Работала Маша чрезвычайно быстро. Картина за один день — такое для нее было нормой, причем качество поражало. Никто бы не поверил, что всего за сутки… Все свои самые сильные картины она писала за раз. Если иногда приходилось работу прерывать, то, по ее собственному мнению, получалось плохо. Вернее, совсем не получалось, по ее же словам. Не мне судить — художественный критик из меня еще тот.

— Ну не сердись на меня, не надо. Больше не буду, — лживо сказал я, подошел сзади и крепко обнял свою подругу. В ту пору мы переживали период романтических и бурных отношений.

Мы стояли около зеркала, и только тут я заметил, что девушка вся какая-то бледная, мелко дрожит, и сердце у нее бьется сильно-сильно и часто, словно после спринтерской дистанции.

— Слушай, как ты это выдерживаешь? — удивился я. — На тебе же лица нет… да вообще…

— Что вообще? На тахикардию мою не обращай внимания, сейчас пройдет. Выдерживаю вот. Если бы не ты, открылось бы второе дыхание, потом третье, и все успела бы. Не впервой. А теперь… Это как в сексе — если прервать раньше времени, может настроение пропасть. Или как оно там… вдохновение, что ли… Останется только ощущение неудавшегося оргазма.

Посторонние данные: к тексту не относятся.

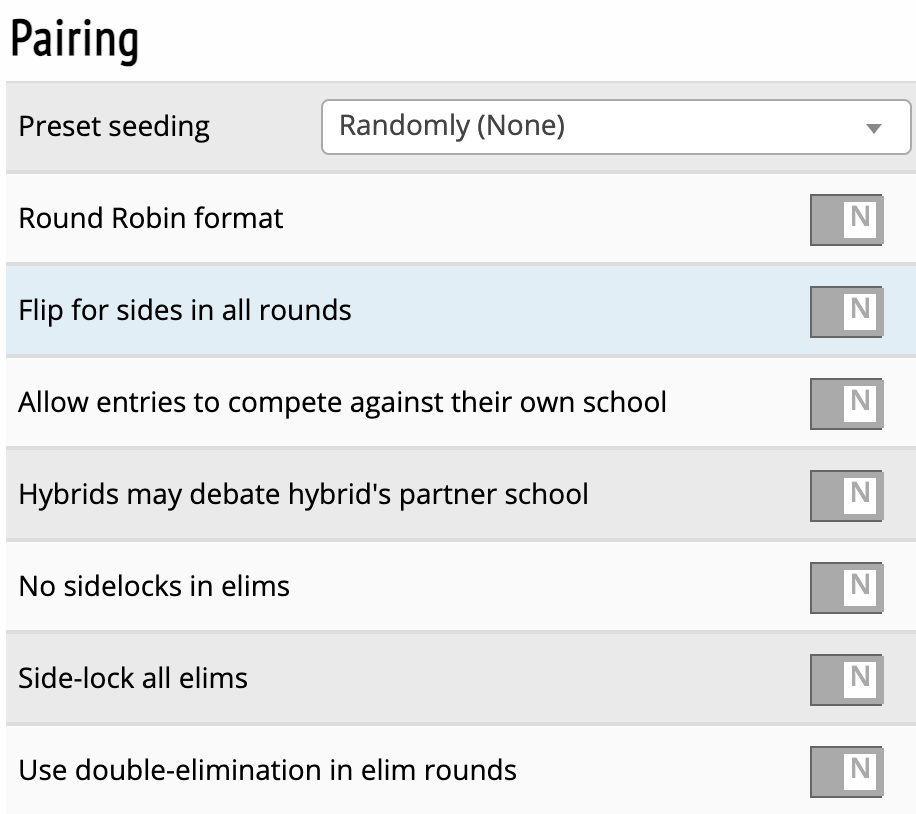Viewport: 916px width, 814px height.
Task: Switch on Hybrids may debate partner school
Action: [846, 494]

Незадолго до этого Маша вляпалась в странную и очень несимпатичную историю, была обманута лучшей своей подругой и почти утратила остатки веры в человечество. Я пытался, как мог, расшевелить ее, но без особого успеха. Причем даже ее любимое занятие живописью не очень спасало. В результате девушка решила поверить какому-то популярному психологу и занялась трудным и новым делом — стала учить разговорный английский по интенсивной методике. Она ходила с плеером и наушниками, откуда что-то доносилось, слышались какие-то иноязычные речитативы, а сама она что-то бубнила себе под нос.

Я попытался составить ей компанию, но быстро сдался, — моя врожденная неспособность к языкам дала о себе знать. Даже с родным русским у меня вечно возникали проблемы, и писать грамотно, без ошибок, я так и не научился, несмотря на немалые старания. Если бы в школьные времена наши учителя знали такие термины, как «дислексия» и «дисграфия», то, возможно, вся моя жизнь пошла бы по другому пути…

Впрочем, уже на следующий день о пятничной стычке вспоминать никто не хотел. Маша сидела с ногами и наушниками на диване и под нос себе что-то бормотала. А я, облачившись в кухонный передник, пытался организовать нам сносный обед. Занятие, всегда вызывавшее во мне искреннее отвращение.